## [Task statement]
What is needed is a word-for-word transcription of every record below.

[[ Data excerpts open ]]

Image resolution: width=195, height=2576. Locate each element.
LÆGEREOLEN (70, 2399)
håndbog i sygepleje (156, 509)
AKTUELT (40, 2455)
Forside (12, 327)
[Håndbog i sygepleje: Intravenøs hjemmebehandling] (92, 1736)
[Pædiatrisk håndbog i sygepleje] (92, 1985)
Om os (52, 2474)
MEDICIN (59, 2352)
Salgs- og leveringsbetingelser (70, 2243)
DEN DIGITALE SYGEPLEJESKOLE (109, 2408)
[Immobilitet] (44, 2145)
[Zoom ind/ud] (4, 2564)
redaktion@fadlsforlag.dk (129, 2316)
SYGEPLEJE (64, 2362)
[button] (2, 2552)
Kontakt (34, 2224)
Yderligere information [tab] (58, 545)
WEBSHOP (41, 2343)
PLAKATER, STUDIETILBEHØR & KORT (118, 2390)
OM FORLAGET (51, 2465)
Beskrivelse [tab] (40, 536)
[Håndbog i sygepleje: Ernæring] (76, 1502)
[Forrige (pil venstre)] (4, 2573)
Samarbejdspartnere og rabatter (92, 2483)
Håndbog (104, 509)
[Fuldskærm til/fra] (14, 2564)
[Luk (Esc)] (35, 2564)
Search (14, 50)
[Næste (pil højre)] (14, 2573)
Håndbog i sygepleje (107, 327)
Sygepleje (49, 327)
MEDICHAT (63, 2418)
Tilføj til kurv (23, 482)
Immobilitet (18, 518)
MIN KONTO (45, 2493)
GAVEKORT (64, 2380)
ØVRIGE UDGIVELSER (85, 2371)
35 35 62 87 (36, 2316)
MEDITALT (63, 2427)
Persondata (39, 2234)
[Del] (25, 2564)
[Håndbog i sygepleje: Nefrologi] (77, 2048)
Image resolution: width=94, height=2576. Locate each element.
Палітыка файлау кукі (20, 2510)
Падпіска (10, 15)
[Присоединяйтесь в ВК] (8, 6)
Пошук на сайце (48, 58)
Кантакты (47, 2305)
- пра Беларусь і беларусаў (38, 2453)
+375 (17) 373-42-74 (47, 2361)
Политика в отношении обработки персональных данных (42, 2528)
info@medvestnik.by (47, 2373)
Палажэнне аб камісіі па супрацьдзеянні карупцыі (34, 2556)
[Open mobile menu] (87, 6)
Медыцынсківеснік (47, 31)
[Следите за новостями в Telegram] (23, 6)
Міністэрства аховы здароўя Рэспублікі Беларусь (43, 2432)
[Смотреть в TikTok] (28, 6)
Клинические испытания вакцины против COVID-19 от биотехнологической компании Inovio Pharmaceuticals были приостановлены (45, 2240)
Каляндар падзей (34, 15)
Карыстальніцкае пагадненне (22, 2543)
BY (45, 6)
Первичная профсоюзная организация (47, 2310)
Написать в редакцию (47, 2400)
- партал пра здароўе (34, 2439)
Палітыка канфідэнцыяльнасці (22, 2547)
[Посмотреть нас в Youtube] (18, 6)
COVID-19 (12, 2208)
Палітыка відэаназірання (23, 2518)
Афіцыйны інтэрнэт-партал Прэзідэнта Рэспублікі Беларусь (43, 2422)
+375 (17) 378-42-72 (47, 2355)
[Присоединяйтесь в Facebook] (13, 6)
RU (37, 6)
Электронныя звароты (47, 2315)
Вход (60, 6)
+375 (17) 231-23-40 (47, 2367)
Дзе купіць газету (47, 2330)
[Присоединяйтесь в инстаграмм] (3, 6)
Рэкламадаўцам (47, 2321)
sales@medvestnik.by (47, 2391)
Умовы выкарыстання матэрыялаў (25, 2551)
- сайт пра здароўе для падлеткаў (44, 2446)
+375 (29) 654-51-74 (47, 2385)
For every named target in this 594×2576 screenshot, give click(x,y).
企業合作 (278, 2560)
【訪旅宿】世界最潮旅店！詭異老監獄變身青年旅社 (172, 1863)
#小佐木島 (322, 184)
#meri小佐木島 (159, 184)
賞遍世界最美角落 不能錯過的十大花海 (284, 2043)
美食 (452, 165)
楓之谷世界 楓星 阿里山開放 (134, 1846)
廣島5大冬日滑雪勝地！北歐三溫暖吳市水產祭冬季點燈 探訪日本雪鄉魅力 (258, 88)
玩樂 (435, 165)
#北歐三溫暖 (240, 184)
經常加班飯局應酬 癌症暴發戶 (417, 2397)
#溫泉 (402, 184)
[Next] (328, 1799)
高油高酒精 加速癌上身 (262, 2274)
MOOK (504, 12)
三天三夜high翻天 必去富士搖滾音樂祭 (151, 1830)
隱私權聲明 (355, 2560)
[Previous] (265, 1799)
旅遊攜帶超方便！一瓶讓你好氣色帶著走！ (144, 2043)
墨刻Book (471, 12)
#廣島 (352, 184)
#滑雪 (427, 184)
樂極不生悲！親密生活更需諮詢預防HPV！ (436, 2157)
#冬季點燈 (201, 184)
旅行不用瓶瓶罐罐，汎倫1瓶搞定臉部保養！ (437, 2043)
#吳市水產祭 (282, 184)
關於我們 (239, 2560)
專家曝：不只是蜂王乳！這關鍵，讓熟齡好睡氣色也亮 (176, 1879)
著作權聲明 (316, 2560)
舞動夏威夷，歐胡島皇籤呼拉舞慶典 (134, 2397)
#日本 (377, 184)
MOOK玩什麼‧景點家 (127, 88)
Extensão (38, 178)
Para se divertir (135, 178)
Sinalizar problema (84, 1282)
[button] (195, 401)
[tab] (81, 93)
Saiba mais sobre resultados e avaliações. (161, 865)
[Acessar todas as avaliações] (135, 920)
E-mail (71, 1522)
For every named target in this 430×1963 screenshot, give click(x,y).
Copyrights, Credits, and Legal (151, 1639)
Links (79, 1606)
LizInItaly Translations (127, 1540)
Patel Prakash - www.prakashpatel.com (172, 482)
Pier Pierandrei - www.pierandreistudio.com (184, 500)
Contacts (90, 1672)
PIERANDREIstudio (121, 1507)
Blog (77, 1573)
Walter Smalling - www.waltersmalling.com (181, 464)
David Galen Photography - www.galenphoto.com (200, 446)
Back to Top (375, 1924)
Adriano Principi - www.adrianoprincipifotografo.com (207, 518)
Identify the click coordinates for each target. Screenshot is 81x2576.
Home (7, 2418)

[[ Data excerpts closed ]]

## [Task response]
Image resolution: width=195, height=2576. Locate each element.
LÆGEREOLEN (70, 2399)
håndbog i sygepleje (156, 509)
AKTUELT (40, 2455)
Forside (12, 327)
[Håndbog i sygepleje: Intravenøs hjemmebehandling] (92, 1736)
[Pædiatrisk håndbog i sygepleje] (92, 1985)
Om os (52, 2474)
MEDICIN (59, 2352)
Salgs- og leveringsbetingelser (70, 2243)
DEN DIGITALE SYGEPLEJESKOLE (109, 2408)
[Immobilitet] (44, 2145)
[Zoom ind/ud] (4, 2564)
redaktion@fadlsforlag.dk (129, 2316)
SYGEPLEJE (64, 2362)
[button] (2, 2552)
Kontakt (34, 2224)
Yderligere information [tab] (58, 545)
WEBSHOP (41, 2343)
PLAKATER, STUDIETILBEHØR & KORT (118, 2390)
OM FORLAGET (51, 2465)
Beskrivelse [tab] (40, 536)
[Håndbog i sygepleje: Ernæring] (76, 1502)
[Forrige (pil venstre)] (4, 2573)
Samarbejdspartnere og rabatter (92, 2483)
Håndbog (104, 509)
[Fuldskærm til/fra] (14, 2564)
[Luk (Esc)] (35, 2564)
Search (14, 50)
[Næste (pil højre)] (14, 2573)
Håndbog i sygepleje (107, 327)
Sygepleje (49, 327)
MEDICHAT (63, 2418)
Tilføj til kurv (23, 482)
Immobilitet (18, 518)
MIN KONTO (45, 2493)
GAVEKORT (64, 2380)
ØVRIGE UDGIVELSER (85, 2371)
35 35 62 87 (36, 2316)
MEDITALT (63, 2427)
Persondata (39, 2234)
[Del] (25, 2564)
[Håndbog i sygepleje: Nefrologi] (77, 2048)
Image resolution: width=94, height=2576. Locate each element.
Палітыка файлау кукі (20, 2510)
Падпіска (10, 15)
[Присоединяйтесь в ВК] (8, 6)
Пошук на сайце (48, 58)
Кантакты (47, 2305)
- пра Беларусь і беларусаў (38, 2453)
+375 (17) 373-42-74 (47, 2361)
Политика в отношении обработки персональных данных (42, 2528)
info@medvestnik.by (47, 2373)
Палажэнне аб камісіі па супрацьдзеянні карупцыі (34, 2556)
[Open mobile menu] (87, 6)
Медыцынсківеснік (47, 31)
[Следите за новостями в Telegram] (23, 6)
Міністэрства аховы здароўя Рэспублікі Беларусь (43, 2432)
[Смотреть в TikTok] (28, 6)
Клинические испытания вакцины против COVID-19 от биотехнологической компании Inovio Pharmaceuticals были приостановлены (45, 2240)
Каляндар падзей (34, 15)
Карыстальніцкае пагадненне (22, 2543)
BY (45, 6)
Первичная профсоюзная организация (47, 2310)
Написать в редакцию (47, 2400)
- партал пра здароўе (34, 2439)
Палітыка канфідэнцыяльнасці (22, 2547)
[Посмотреть нас в Youtube] (18, 6)
COVID-19 (12, 2208)
Палітыка відэаназірання (23, 2518)
Афіцыйны інтэрнэт-партал Прэзідэнта Рэспублікі Беларусь (43, 2422)
+375 (17) 378-42-72 (47, 2355)
[Присоединяйтесь в Facebook] (13, 6)
RU (37, 6)
Электронныя звароты (47, 2315)
Вход (60, 6)
+375 (17) 231-23-40 (47, 2367)
Дзе купіць газету (47, 2330)
[Присоединяйтесь в инстаграмм] (3, 6)
Рэкламадаўцам (47, 2321)
sales@medvestnik.by (47, 2391)
Умовы выкарыстання матэрыялаў (25, 2551)
- сайт пра здароўе для падлеткаў (44, 2446)
+375 (29) 654-51-74 (47, 2385)
For every named target in this 594×2576 screenshot, give click(x,y).
企業合作 (278, 2560)
【訪旅宿】世界最潮旅店！詭異老監獄變身青年旅社 (172, 1863)
#小佐木島 (322, 184)
#meri小佐木島 (159, 184)
賞遍世界最美角落 不能錯過的十大花海 (284, 2043)
美食 (452, 165)
楓之谷世界 楓星 阿里山開放 (134, 1846)
廣島5大冬日滑雪勝地！北歐三溫暖吳市水產祭冬季點燈 探訪日本雪鄉魅力 (258, 88)
玩樂 (435, 165)
#北歐三溫暖 (240, 184)
經常加班飯局應酬 癌症暴發戶 (417, 2397)
#溫泉 (402, 184)
[Next] (328, 1799)
高油高酒精 加速癌上身 (262, 2274)
MOOK (504, 12)
三天三夜high翻天 必去富士搖滾音樂祭 (151, 1830)
隱私權聲明 (355, 2560)
[Previous] (265, 1799)
旅遊攜帶超方便！一瓶讓你好氣色帶著走！ (144, 2043)
墨刻Book (471, 12)
#廣島 (352, 184)
#滑雪 (427, 184)
樂極不生悲！親密生活更需諮詢預防HPV！ (436, 2157)
#冬季點燈 (201, 184)
旅行不用瓶瓶罐罐，汎倫1瓶搞定臉部保養！ (437, 2043)
#吳市水產祭 (282, 184)
關於我們 (239, 2560)
專家曝：不只是蜂王乳！這關鍵，讓熟齡好睡氣色也亮 (176, 1879)
著作權聲明 (316, 2560)
舞動夏威夷，歐胡島皇籤呼拉舞慶典 (134, 2397)
#日本 (377, 184)
MOOK玩什麼‧景點家 (127, 88)
Extensão (38, 178)
Para se divertir (135, 178)
Sinalizar problema (84, 1282)
[button] (195, 401)
[tab] (81, 93)
Saiba mais sobre resultados e avaliações. (161, 865)
[Acessar todas as avaliações] (135, 920)
E-mail (71, 1522)
For every named target in this 430×1963 screenshot, give click(x,y).
Copyrights, Credits, and Legal (151, 1639)
Links (79, 1606)
LizInItaly Translations (127, 1540)
Patel Prakash - www.prakashpatel.com (172, 482)
Pier Pierandrei - www.pierandreistudio.com (184, 500)
Contacts (90, 1672)
PIERANDREIstudio (121, 1507)
Blog (77, 1573)
Walter Smalling - www.waltersmalling.com (181, 464)
David Galen Photography - www.galenphoto.com (200, 446)
Back to Top (375, 1924)
Adriano Principi - www.adrianoprincipifotografo.com (207, 518)
Identify the click coordinates for each target. Screenshot is 81x2576.
Home (7, 2418)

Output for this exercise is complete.